Convert pyspark string to date format

python apache-spark pyspark apache-spark-sql

I have a date pyspark dataframe with a string column in the format of MM-dd-yyyy and I am attempting to convert this into a date column.

I tried:

df.select(to_date(df.STRING_COLUMN).alias('new_date')).show()

And I get a string of nulls. Can anyone help?

Unless you're using one of the TimeSeriesRDD addons (see the Spark 2016 conference for some discussion, there are two I know of but both are still in development), there aren't a lot of great tools for time series. Accordingly, I've found there's rarely a reason to bother converting strings to datetime objects, if your goal is verious types of groupBy or resampling operations. Just perform them on the string columns.

The analysis will be done using little to no groupBy but rather longitudinal studies of medical records.

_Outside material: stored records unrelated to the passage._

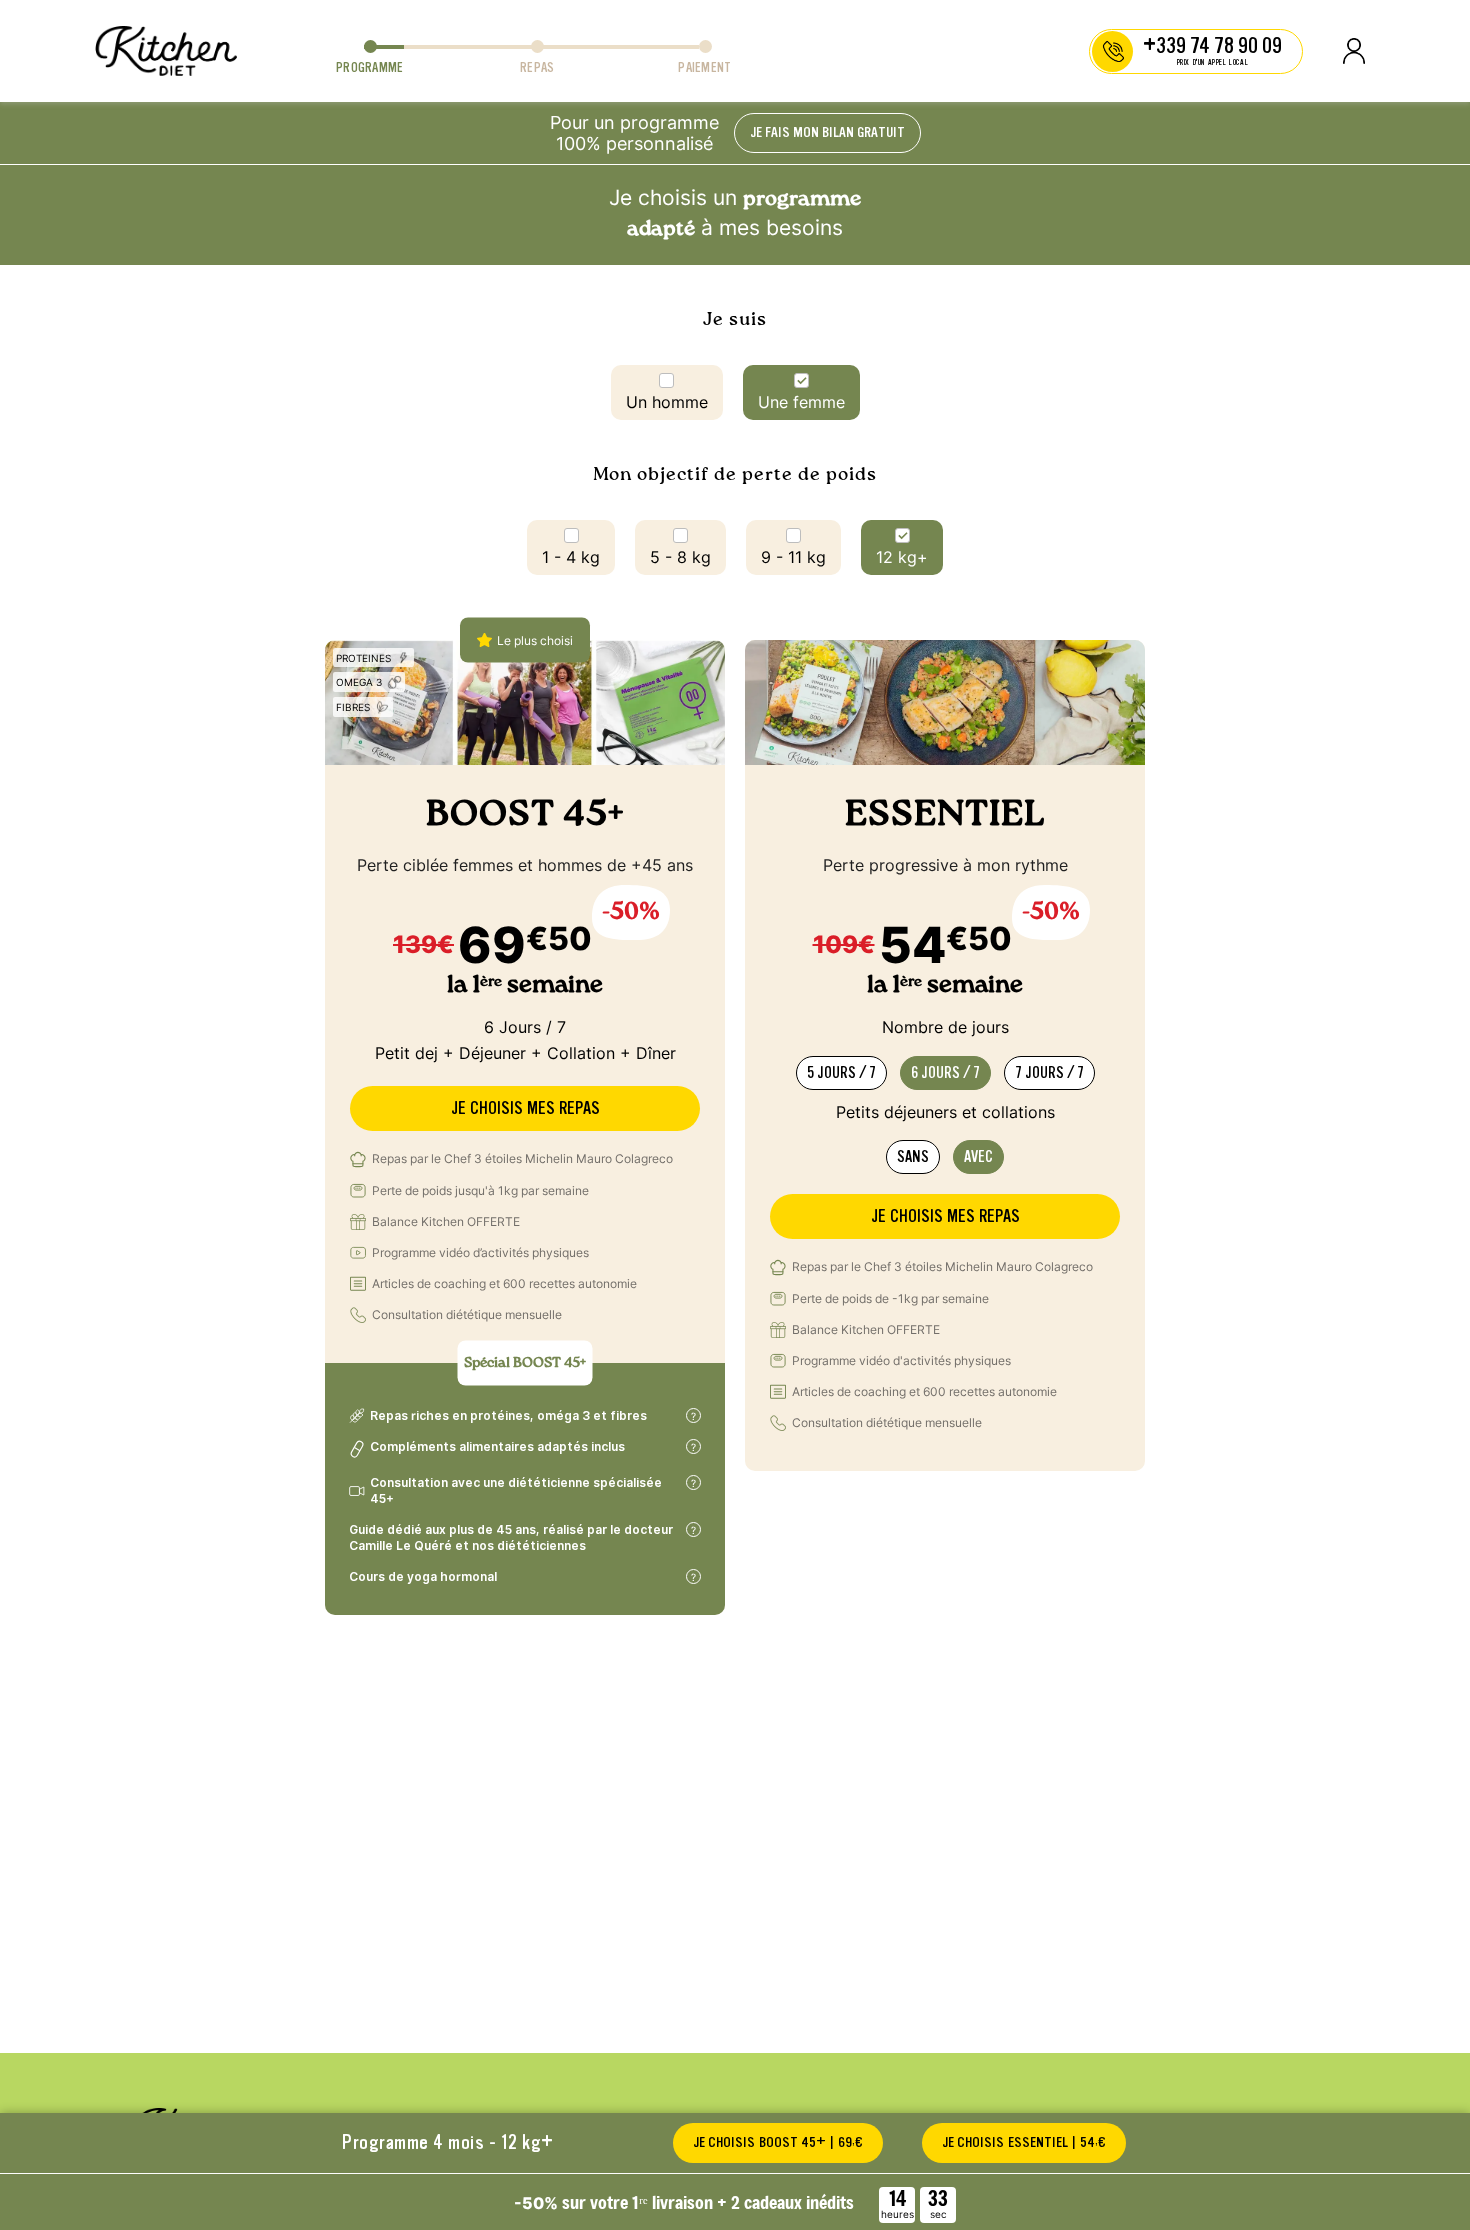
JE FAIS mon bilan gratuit (827, 132)
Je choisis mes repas (525, 1108)
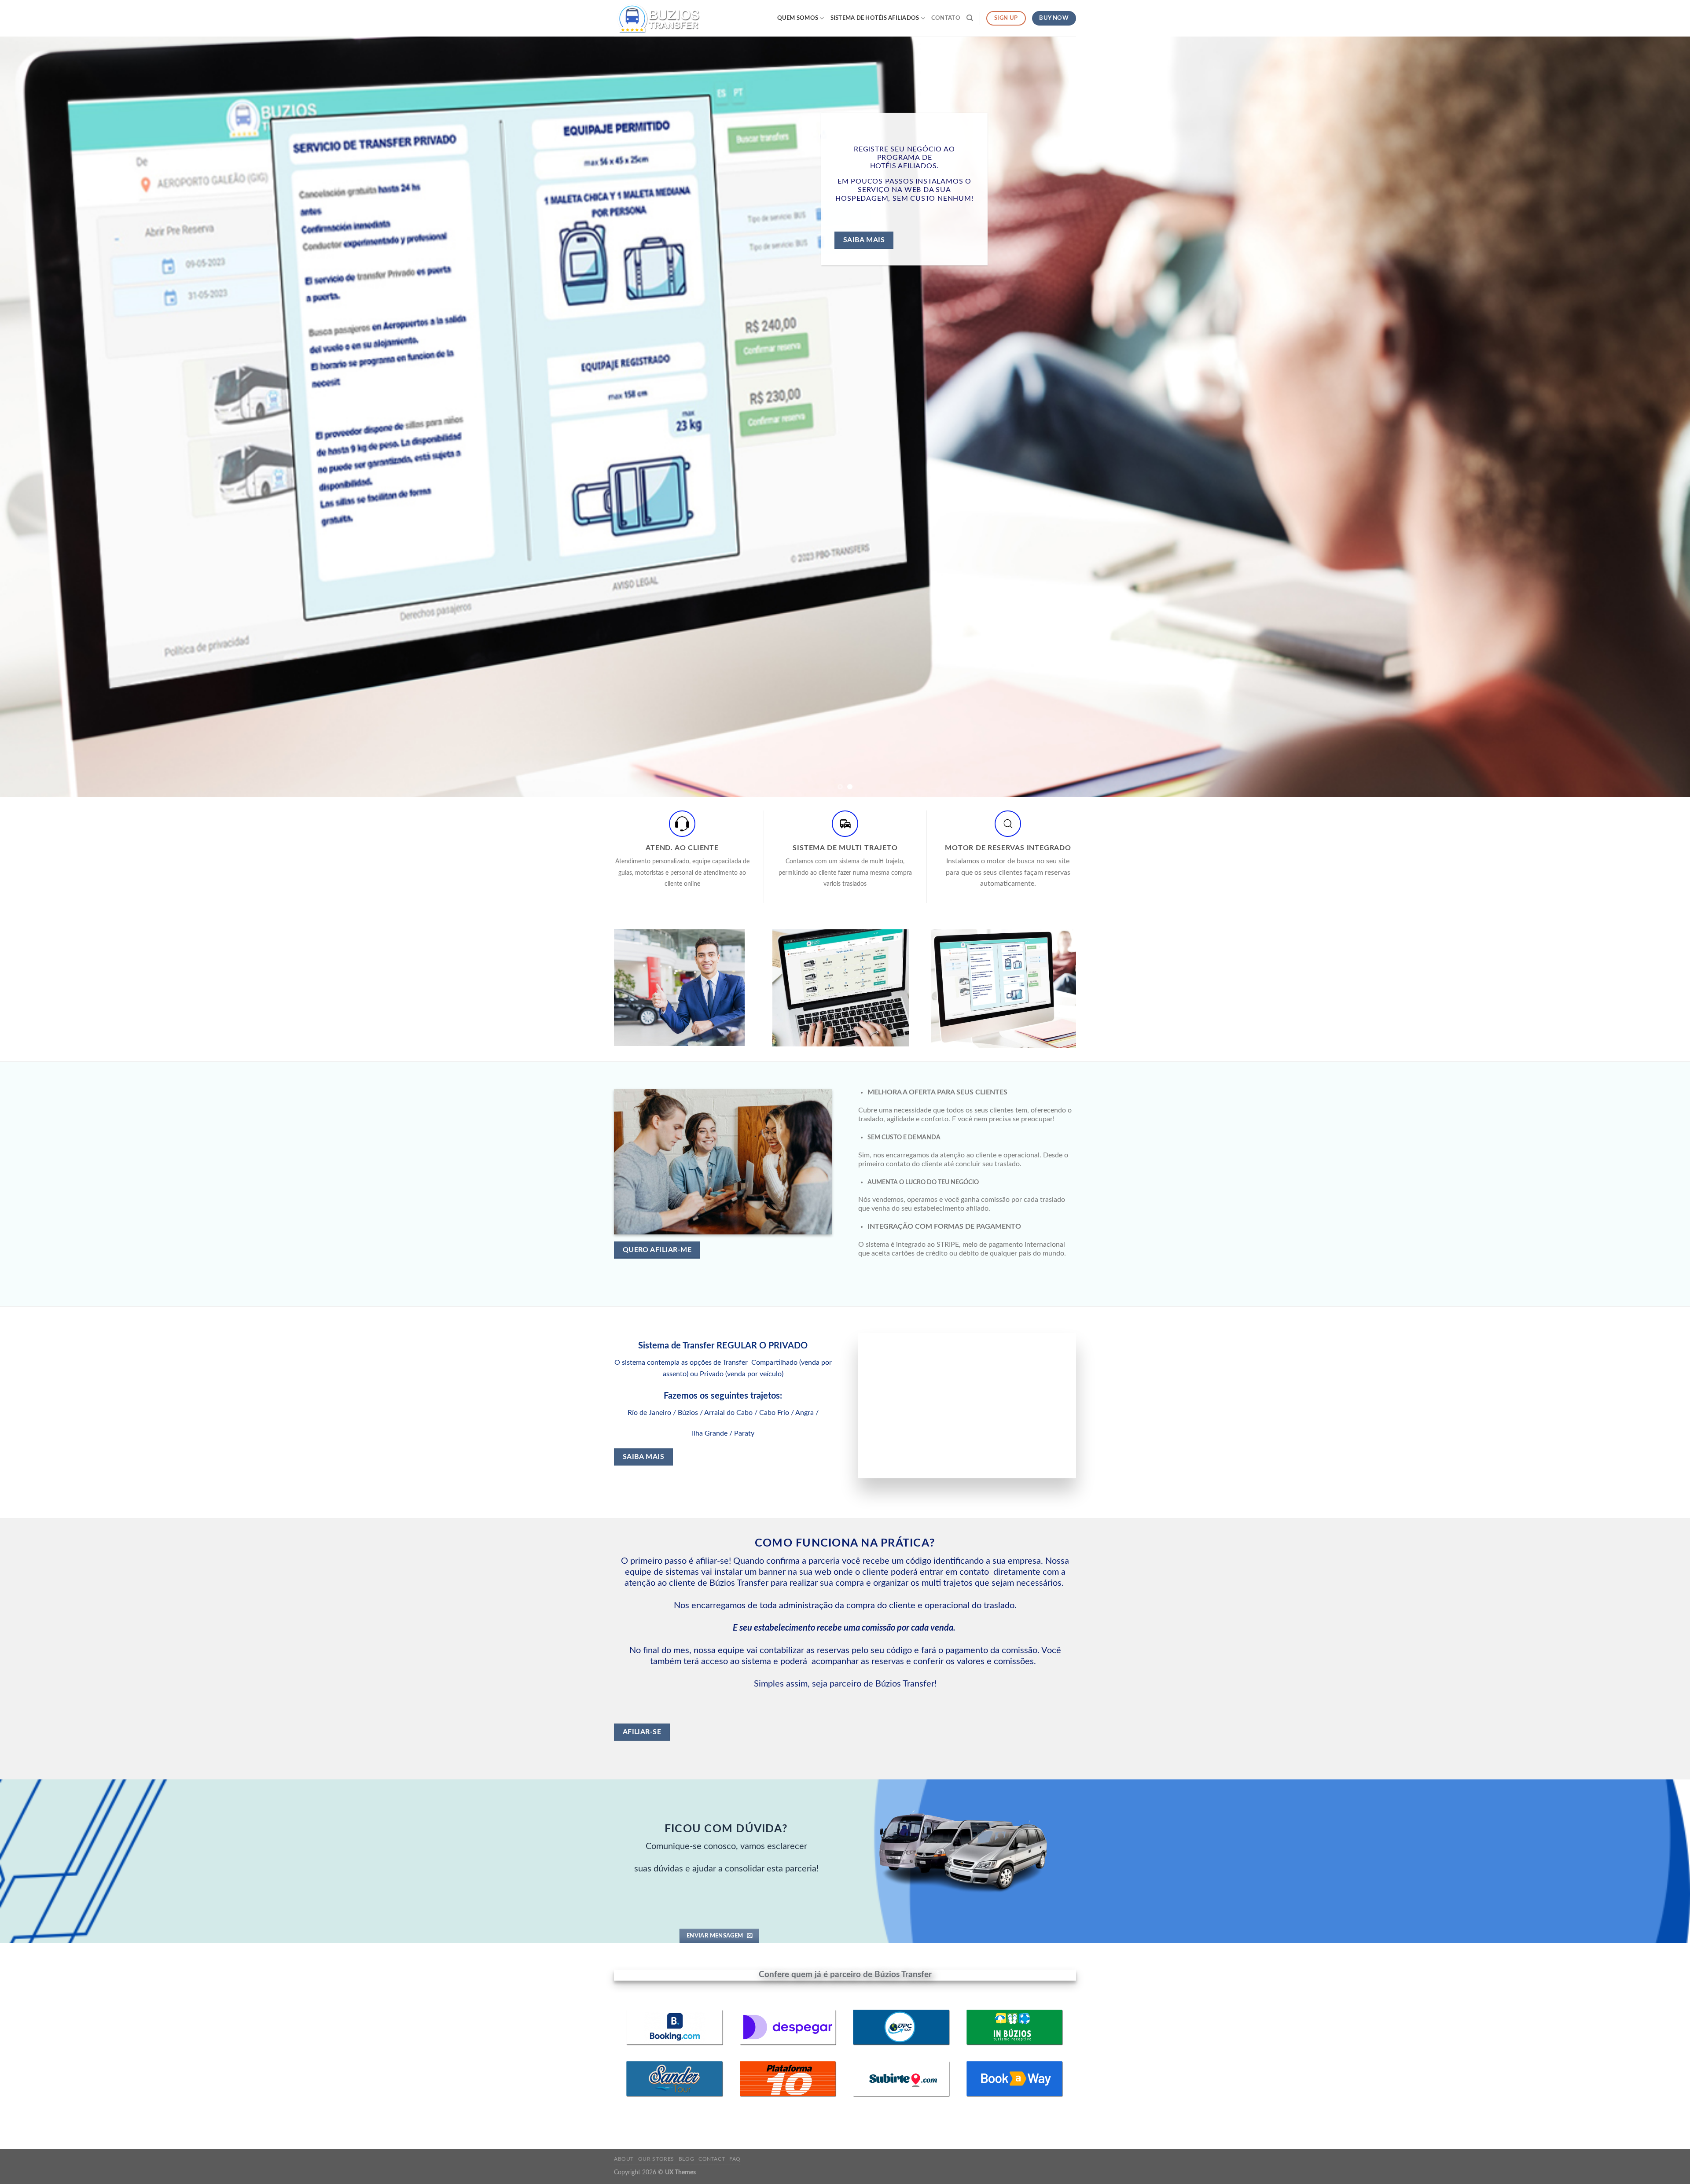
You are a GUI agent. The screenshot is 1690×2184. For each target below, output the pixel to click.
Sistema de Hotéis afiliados (874, 18)
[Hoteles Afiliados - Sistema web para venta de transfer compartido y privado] (658, 18)
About (624, 2159)
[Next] (1645, 417)
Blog (686, 2159)
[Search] (969, 18)
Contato (945, 18)
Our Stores (656, 2159)
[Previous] (45, 417)
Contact (711, 2159)
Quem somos (798, 18)
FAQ (735, 2159)
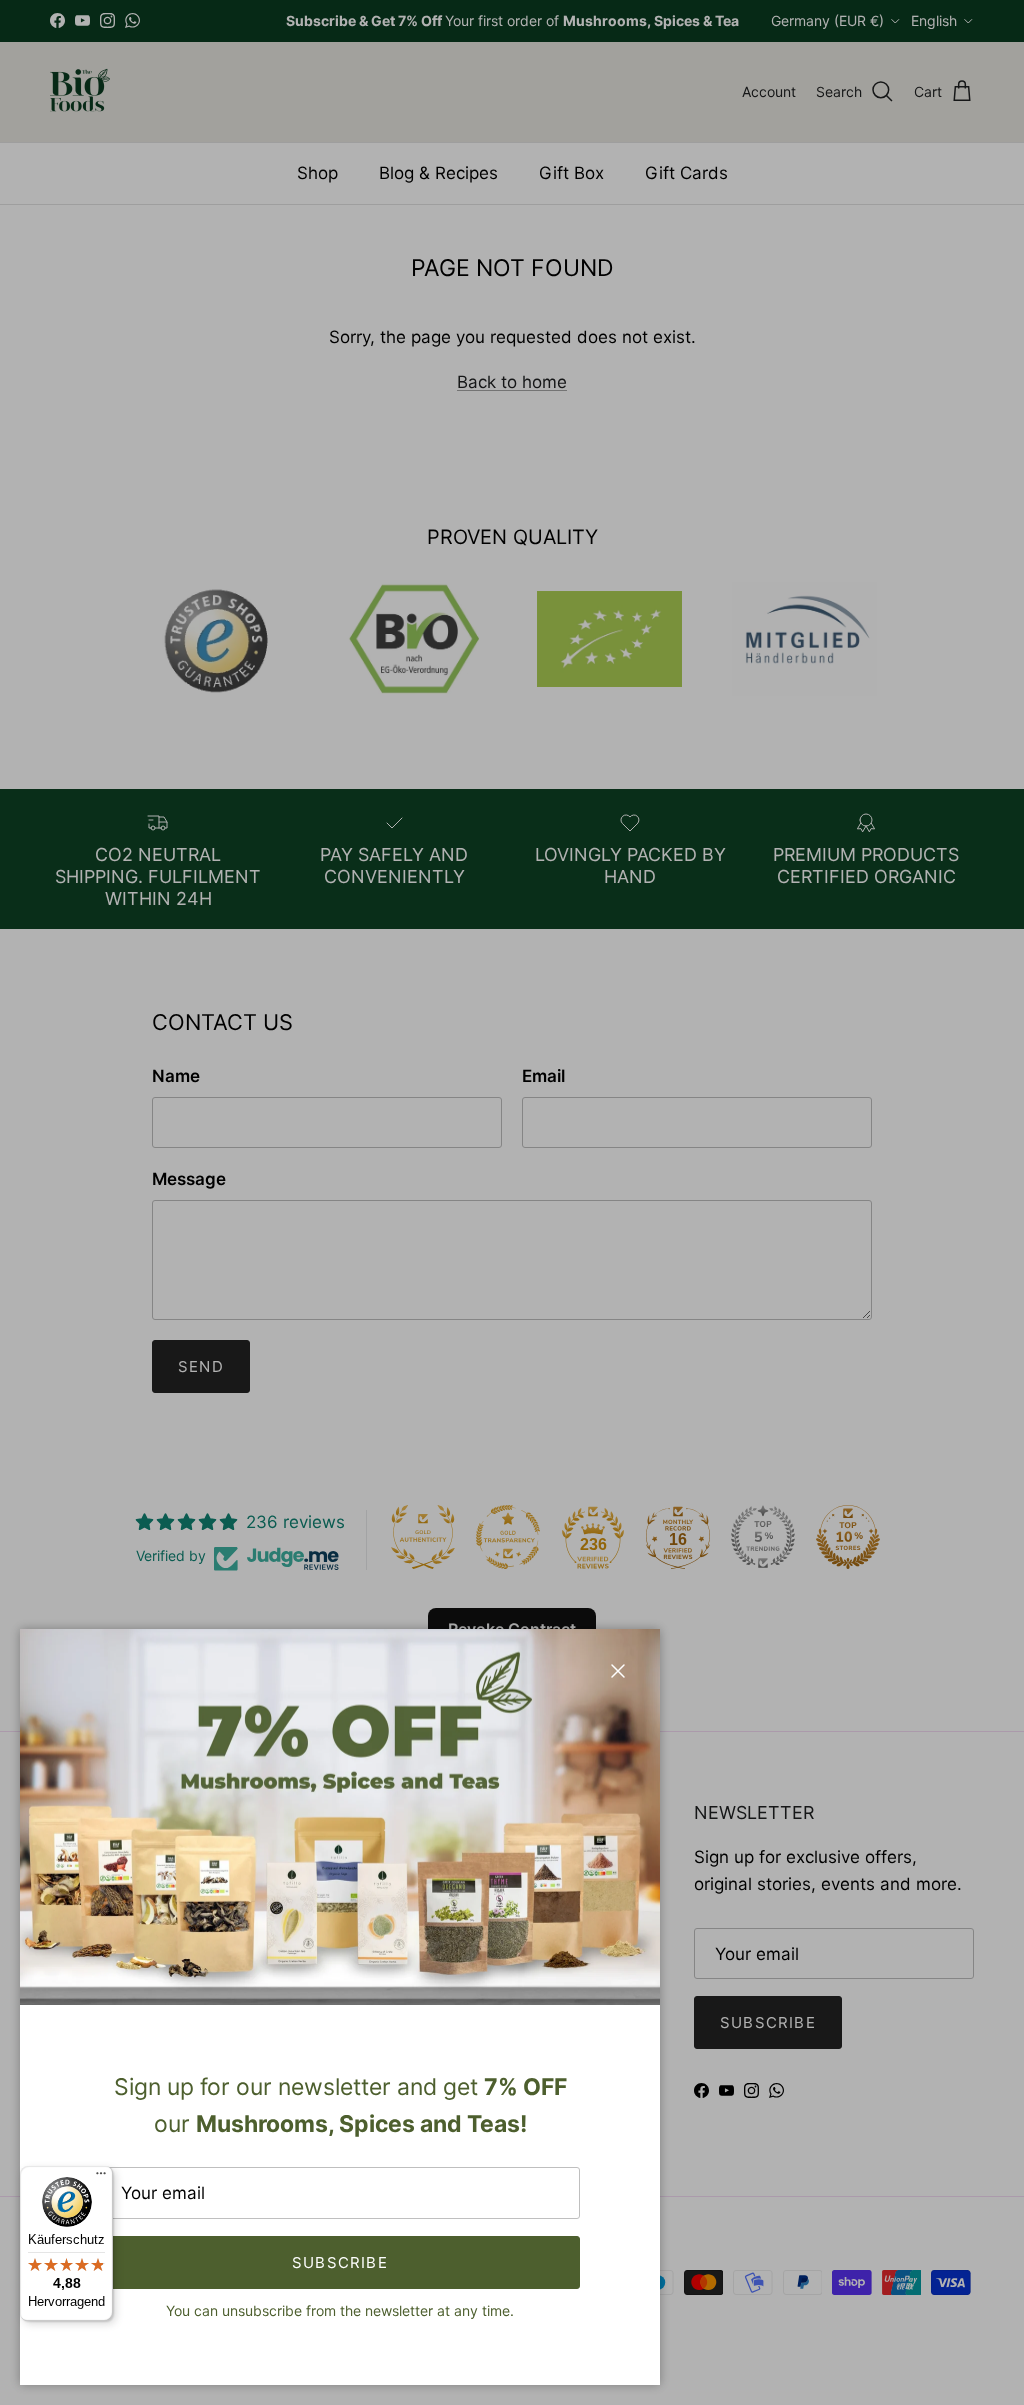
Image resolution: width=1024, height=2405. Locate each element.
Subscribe (340, 2262)
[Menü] (101, 2178)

Therefore being able to manipulate the date is important

Possible duplicate of Why I get null results from date_format() PySpark function?

Reza S

Update (1/10/2018):

For Spark 2.2+ the best way to do this is probably using the to_date or to_timestamp functions, which both support the format argument. From the docs:

>>> from pyspark.sql.functions import to_timestamp
>>> df = spark.createDataFrame([('1997-02-28 10:30:00',)], ['t'])
>>> df.select(to_timestamp(df.t, 'yyyy-MM-dd HH:mm:ss').alias('dt')).collect()
[Row(dt=datetime.datetime(1997, 2, 28, 10, 30))]

Original Answer (for Spark < 2.2)

It is possible (preferrable?) to do this without a udf:

from pyspark.sql.functions import unix_timestamp, from_unixtime

df = spark.createDataFrame(
    [("11/25/1991",), ("11/24/1991",), ("11/30/1991",)], 
    ['date_str']
)

df2 = df.select(
    'date_str', 
    from_unixtime(unix_timestamp('date_str', 'MM/dd/yyy')).alias('date')
)

print(df2)
#DataFrame[date_str: string, date: timestamp]

df2.show(truncate=False)
#+----------+-------------------+
#|date_str  |date               |
#+----------+-------------------+
#|11/25/1991|1991-11-25 00:00:00|
#|11/24/1991|1991-11-24 00:00:00|
#|11/30/1991|1991-11-30 00:00:00|
#+----------+-------------------+

This is the correct answer. Using an udf for this will destroy your performance.

from pyspark.sql.functions import from_unixtime, unix_timestamp

Note that you can find a java date format reference here: docs.oracle.com/javase/6/docs/api/java/text/…

Also note that to_date() with the format argument is spark 2.2+. to_date existed before 2.2, but the format option did not exist

TL;DR: df = df.withColumn("ResultColumn", to_timestamp(col("OriginalDateCol"), 'yyyy-MM-dd HH:mm:ss'))

Siddhant Saraf

from datetime import datetime
from pyspark.sql.functions import col, udf
from pyspark.sql.types import DateType



# Creation of a dummy dataframe:
df1 = sqlContext.createDataFrame([("11/25/1991","11/24/1991","11/30/1991"), 
                            ("11/25/1391","11/24/1992","11/30/1992")], schema=['first', 'second', 'third'])

# Setting an user define function:
# This function converts the string cell into a date:
func =  udf (lambda x: datetime.strptime(x, '%m/%d/%Y'), DateType())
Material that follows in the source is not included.